=== WHAT YOU HAVE TO DO ===
Produce an exact transcript of all the records.

------------

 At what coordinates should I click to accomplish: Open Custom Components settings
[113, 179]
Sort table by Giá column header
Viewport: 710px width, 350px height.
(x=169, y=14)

------------

=== OUTPUT OF THE TASK ===
 At what coordinates should I click to accomplish: Open Custom Components settings
[113, 179]
Sort table by Giá column header
Viewport: 710px width, 350px height.
(x=169, y=14)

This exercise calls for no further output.